I have a family farm growing mixed cereals, OSR and sugar beet. We also run a frontline business focussing on fertiliser spreading, sugar beet harvesting and lime spreading. We operate a collection hub for Agricycle – recycling waste from arable and livestock production. I completed the SIP course in 2015 and chaired the BBRO Stakeholder Board for 3 years, and I’m currently a member of the BBRO Stakeholder Committee.  

What skills do you believe you will bring to the sugar board?

I will bring a good understanding of the BBRO together with the many challenges the face our sugar beet crop husbandry going forwards, for example with the loss of actives and the need to manage soil health.

What do you think is the biggest challenge UK sugar producers currently face?

The loss of key seed treatments

Growing and harvesting of a crop that will need to comply and contribute towards the new environmental land management plan.

If you were elected to the board, what issues would be your priority during your time on the board?

  • To continue the good work already started.
  • To ensure British Sugar invests in the processing of sugar beet across all sites.
  • To ensure that new technologies come through when available to the grower and that current yields are sustainable.

What would you like the UK Sugar industry to look like in 5 years’ time?

A Profitable and sustainable sugar sector which can successfully adapt to Brexit and remain competitive in a global market

Kit Papworth

Tell us about your farming business, previous work experience and/or any relevant qualifications?

I am joint managing director L F Papworth Ltd with my cousin Tim, with his father Jim very much involved.  We contract farm 1500 ha of light sandy loam soils in North East Norfolk for a number of landowners.
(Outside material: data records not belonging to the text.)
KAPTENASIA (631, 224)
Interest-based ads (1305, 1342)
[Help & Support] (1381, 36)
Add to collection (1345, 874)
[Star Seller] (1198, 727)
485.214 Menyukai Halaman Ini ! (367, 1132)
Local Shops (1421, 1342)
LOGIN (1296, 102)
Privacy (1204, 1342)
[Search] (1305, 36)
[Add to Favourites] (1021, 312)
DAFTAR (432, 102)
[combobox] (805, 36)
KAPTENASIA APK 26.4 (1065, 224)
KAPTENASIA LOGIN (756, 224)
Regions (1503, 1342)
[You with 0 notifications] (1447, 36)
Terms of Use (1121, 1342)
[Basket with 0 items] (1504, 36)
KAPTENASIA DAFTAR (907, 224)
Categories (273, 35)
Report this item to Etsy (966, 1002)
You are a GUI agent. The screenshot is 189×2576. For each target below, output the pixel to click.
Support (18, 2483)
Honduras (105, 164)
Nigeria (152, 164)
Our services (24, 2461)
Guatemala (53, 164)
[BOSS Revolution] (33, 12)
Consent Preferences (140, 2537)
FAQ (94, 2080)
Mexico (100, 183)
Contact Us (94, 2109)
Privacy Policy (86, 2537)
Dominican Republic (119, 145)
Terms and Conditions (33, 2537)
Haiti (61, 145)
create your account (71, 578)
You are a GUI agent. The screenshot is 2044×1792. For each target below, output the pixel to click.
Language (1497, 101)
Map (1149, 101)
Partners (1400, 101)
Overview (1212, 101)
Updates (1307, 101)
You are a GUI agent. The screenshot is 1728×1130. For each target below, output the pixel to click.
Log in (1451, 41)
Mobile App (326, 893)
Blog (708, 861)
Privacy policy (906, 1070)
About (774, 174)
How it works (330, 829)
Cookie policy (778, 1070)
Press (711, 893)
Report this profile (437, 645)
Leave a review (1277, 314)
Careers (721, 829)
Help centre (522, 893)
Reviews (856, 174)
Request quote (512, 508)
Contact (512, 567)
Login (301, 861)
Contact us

We farm Sugar Beet, Potatoes, Combinable Crops and Vining Peas, alongside a number of Mid-Tier schemes. We have a small beef unit which supplies the family butchers’ shops providing muck back to our farms. We grow around 160 ha Sugar Beet each year. All of these are harvested and delivered by White Cross Sugar Beet Harvesting Syndicate; a small farmers cooperative of L F Papworth Ltd, B and C Farming Ltd and Hugh Crane Ltd.  I am BASIS qualified and on the Professional Register and am a qualified sprayer driver with PA1 and 2 and on the NRoSO register, spraying all of our own Sugar Beet and some spraying on contract last season.  I have completed the Worshipful Company Advanced Certificate in Farm Management and the Challenge of Rural Leadership. I have also completed the Institute of Agricultural Management Leadership course.  I took part in the inaugural joint Sugar Industry Programme in 2010 – 2011.

What skills do you believe you will bring to the sugar board?

Alongside being a sugar beet grower for over 20 years, I am a experienced board member within the cooperative, charity and corporate sectors. I have a good grasp of the Sugar Beet industry and the challenges it faces, having worked alongside my father, a NFU Sugar Board member as recently as 2016. Having chaired an agrochemical purchase and supply business, as well as being BASIS qualified, I am acutely aware of the challenges our industry faces regarding the loss and registration of active ingredients. I have been involved in the Upper Wensum Cluster Farm Group since its inception and chair it’s steering committee and am acutely aware of the threats to our cropping from legislation, regulation and public pressure.

What do you think is the biggest challenge UK sugar producers currently face:-

Profitability. There are many threats and components to this, including climate change, water availability, beet price, world sugar price, seed price, availability of active ingredients, haulage and exchange rate but all of these mean that Sugar Beet is not making the margins that it can do, and the risks in growing the crop are too heavily weighted to the grower at present.

If you were elected to the board, what issues would be your priority during your time on the board?

  • Price
  • Seed price and availability
  • Haulage
  • Technology advancement

What would you like the UK Sugar industry to look like in 5 years’ time?

A profitable partnership for both sides, with the crop a cornerstone of arable crop rotations. The adoption of both seed and mechanical technology saving costs and improving yields.